Mr. Straw: I genuinely do not believe that that would happen. Let us assume for a moment that holders of my office, regardless of party, are completely venal and have an interest only in securing that defence contract. No member of the Government would make the decision to prosecute. First, the police would have to decide whether to investigate an alleged offence. The law guarantees the operational independence of chief officers of police. It is profoundly important under our constitution to ensure that it is not possible for the holder of a political officer, however high or mighty, to instruct a chief officer to investigate a crime because it happens to suit that person's purpose.

Secondly, clause 113 provides that,


that also applies to Scotland and Northern Ireland--


    "for an offence under any provision of this Act without the consent of the Director of Public Prosecutions."

I know of no Director of Public Prosecutions or Attorney-General under any Government who would give comfort to the view that the pressures that we are discussing should influence a prosecution. Moreover, were such pressures put on paper or recorded, they would have to be disclosed to the defence, which would clearly help the defence's case.

Mr. Tom King (Bridgwater): The anxiety of the hon. Member for Workington (Mr. Campbell-Savours) is understandable because problems exist. We can be totally safeguarded against the problem only by allowing the position to continue whereby this country could become a safe haven in which terrorists operate. The challenge that the Home Secretary issued at the beginning of his speech was that if additional powers were put in place to cover a genuine problem, the safeguards must be sufficient. The integrity of Ministers is often bolstered by the knowledge of the existence of judicial review.

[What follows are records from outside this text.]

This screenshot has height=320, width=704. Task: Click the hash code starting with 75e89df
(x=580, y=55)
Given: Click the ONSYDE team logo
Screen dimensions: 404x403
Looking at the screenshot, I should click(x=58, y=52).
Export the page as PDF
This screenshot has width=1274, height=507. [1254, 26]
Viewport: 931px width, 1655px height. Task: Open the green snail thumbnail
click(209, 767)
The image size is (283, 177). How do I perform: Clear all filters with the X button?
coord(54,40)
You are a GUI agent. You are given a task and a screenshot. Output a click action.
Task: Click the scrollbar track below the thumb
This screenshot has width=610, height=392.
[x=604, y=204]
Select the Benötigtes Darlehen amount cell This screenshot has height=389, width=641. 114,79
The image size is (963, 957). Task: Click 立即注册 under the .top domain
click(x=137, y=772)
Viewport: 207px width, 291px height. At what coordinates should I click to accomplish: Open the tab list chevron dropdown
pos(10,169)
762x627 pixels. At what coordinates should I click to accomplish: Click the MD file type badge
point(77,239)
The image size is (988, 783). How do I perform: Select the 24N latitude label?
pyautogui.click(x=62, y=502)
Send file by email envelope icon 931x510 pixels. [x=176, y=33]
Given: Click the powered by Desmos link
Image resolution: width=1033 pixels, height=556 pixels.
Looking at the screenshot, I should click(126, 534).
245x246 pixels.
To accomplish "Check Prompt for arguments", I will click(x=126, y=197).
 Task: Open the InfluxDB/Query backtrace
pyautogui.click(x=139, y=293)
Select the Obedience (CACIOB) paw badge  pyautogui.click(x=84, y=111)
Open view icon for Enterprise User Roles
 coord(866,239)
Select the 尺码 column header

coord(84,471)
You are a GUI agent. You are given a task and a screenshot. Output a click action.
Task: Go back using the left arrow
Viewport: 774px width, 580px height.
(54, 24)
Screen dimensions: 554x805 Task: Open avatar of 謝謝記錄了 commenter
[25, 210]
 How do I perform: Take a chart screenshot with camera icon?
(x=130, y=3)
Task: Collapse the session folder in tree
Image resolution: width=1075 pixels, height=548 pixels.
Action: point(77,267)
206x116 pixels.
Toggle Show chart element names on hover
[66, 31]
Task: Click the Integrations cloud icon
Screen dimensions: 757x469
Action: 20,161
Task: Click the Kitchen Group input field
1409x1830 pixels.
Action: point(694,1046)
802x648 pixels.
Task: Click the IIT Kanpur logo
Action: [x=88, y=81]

Mr. Straw: I thank the right hon. Gentleman for those remarks and, to pick up the point made by my hon. Friend the Member for Walsall, North (Mr. Winnick), we should defend to the last the right of peaceful protest and dissent in this country. At the same time, we should not provide a haven for people who are plainly committing, organising or inciting terrorist acts here or abroad.

I have witnessed only one terrorist act in this country, which was the bomb that went off at the Old Bailey in--[Interruption.] I have listened carefully to the right hon. and learned Member for Sleaford and North Hykeham; may I be allowed to complete my sentence?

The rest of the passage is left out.